Klarifikasi Trump: Ancaman “Bunuh” Hamas dan Rencana Damai
Presiden AS Donald Trump ikut campur dengan klarifikasi ancamannya untuk “bunuh” anggota Hamas, yang ia sebut “langkah akhir” dalam rencana 20 poin damai Gaza. Pada 17 Oktober, Trump bilang pernyataan itu “untuk tekan Hamas patuh gencatan senjata”, bukan panggilan genosida—tapi tetap picu kontroversi di PBB. Rencana Trump, yang diterima Israel tapi ragu Hamas, janji “Gaza bebas senjata” dengan bantuan AS 10 miliar dolar untuk rekonstruksi, tapi syarat: Hamas dibubarkan total.

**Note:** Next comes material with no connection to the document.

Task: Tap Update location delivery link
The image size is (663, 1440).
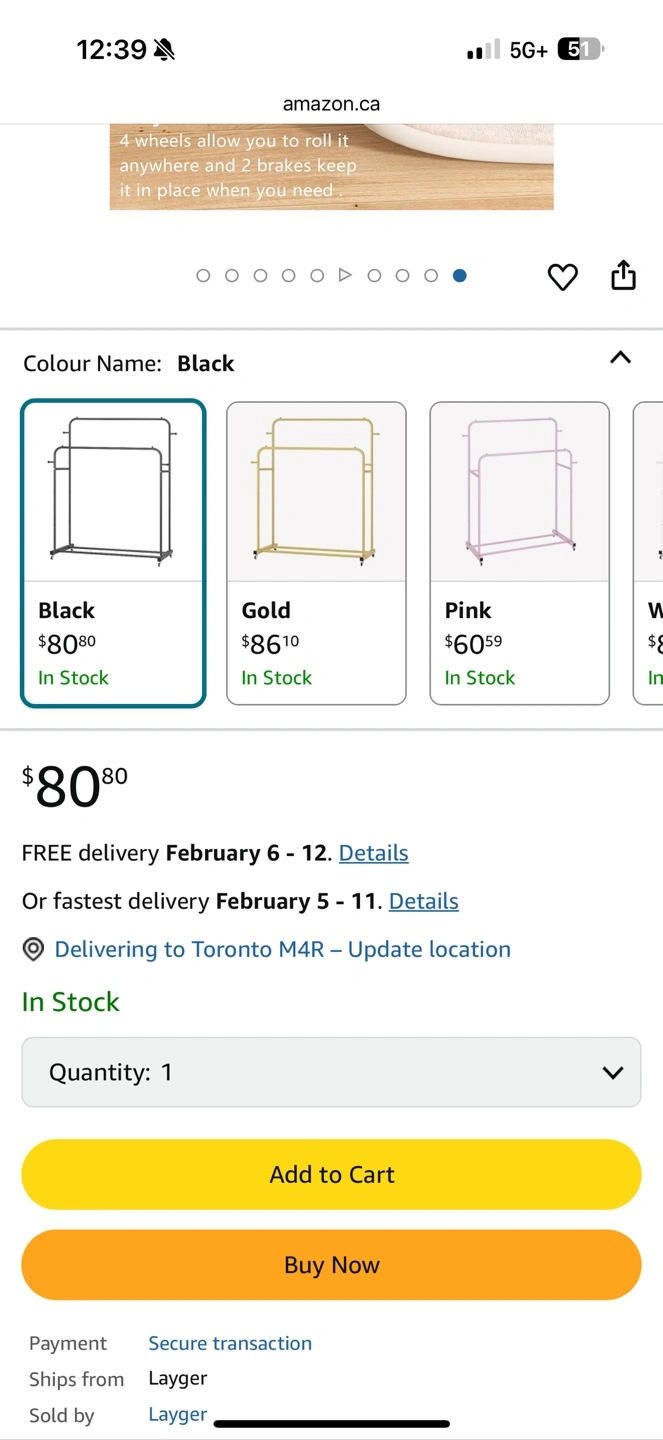Action: [x=282, y=950]
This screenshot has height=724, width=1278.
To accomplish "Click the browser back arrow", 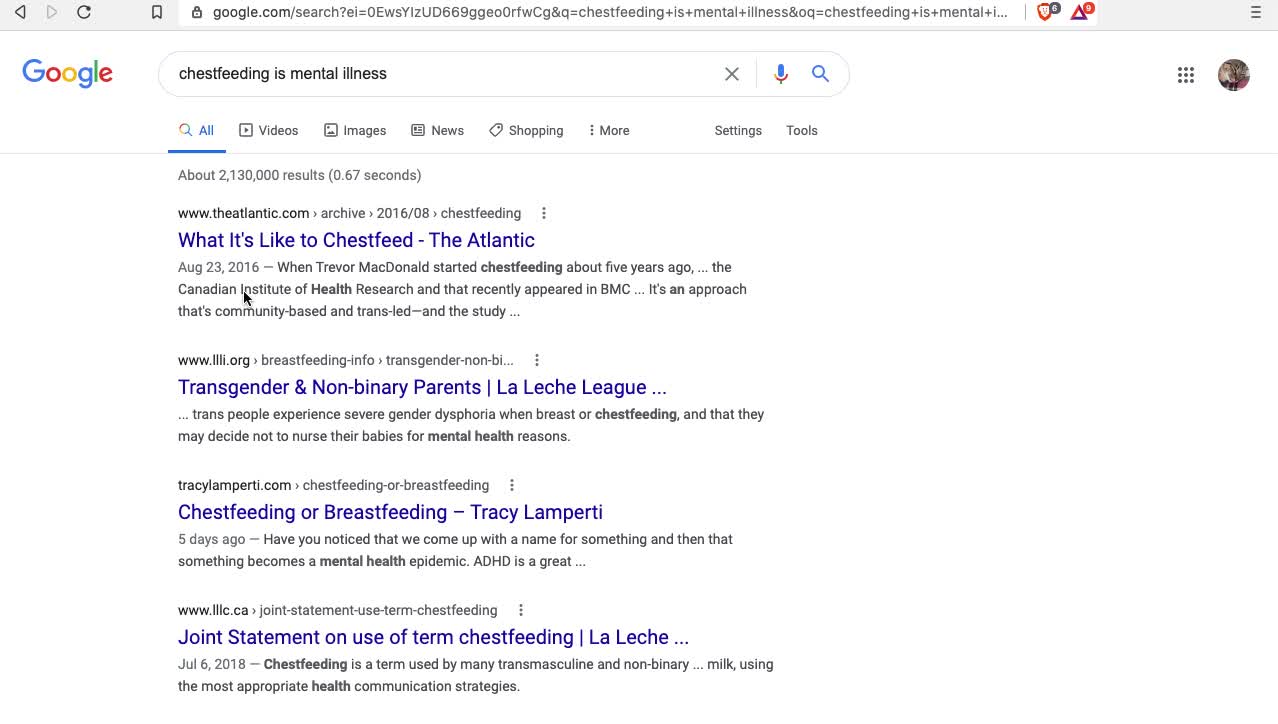I will [x=20, y=12].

Klarifikasi ini datang saat utusan Trump, Steve Witkoff, bertemu Qatar untuk mediasi—ia tekankan “damai jangka panjang butuh Gaza makmur, bukan teror”. Tapi Hamas tolak, sebut rencana itu “penjajahan baru”. Trump, yang kritik Netanyahu soal “terlalu lambat”, lihat ancaman sebagai cara paksa kesepakatan. Implikasinya: AS bisa potong bantuan militer Israel 3 miliar dolar jika tempur nyala lagi, tapi juga tekan Hamas via sanksi Qatar. Klarifikasi ini tunjukkan dinamika AS-Israel: sekutu tapi tegang, dengan Trump dorong “deal abad ini” sebelum akhir masa jabatan.
Kesimpulan
Ancaman Israel ke Hamas soal tempur Gaza lagi adalah ujian rapuhnya gencatan senjata yang baru lahir. Dari ultimatum batasi bantuan Netanyahu, tuduhan pelanggaran Hamas, hingga klarifikasi Trump yang campur aduk, semuanya tunjukkan perdamaian Gaza masih tipis. Dengan 19 jenazah sandera tersisa dan risiko eskalasi, tekanan global naik—PBB tuntut mediasi netral. Bagi Israel, ancaman ini strategi tekan; bagi Hamas, peluang propaganda. Trump beri harapan damai, tapi syaratnya keras. Saat November mendekat, dunia tunggu: apakah kesepakatan bertahan, atau Gaza nyala lagi? Satu hal pasti, konflik ini tak selesai—hanya ditunda.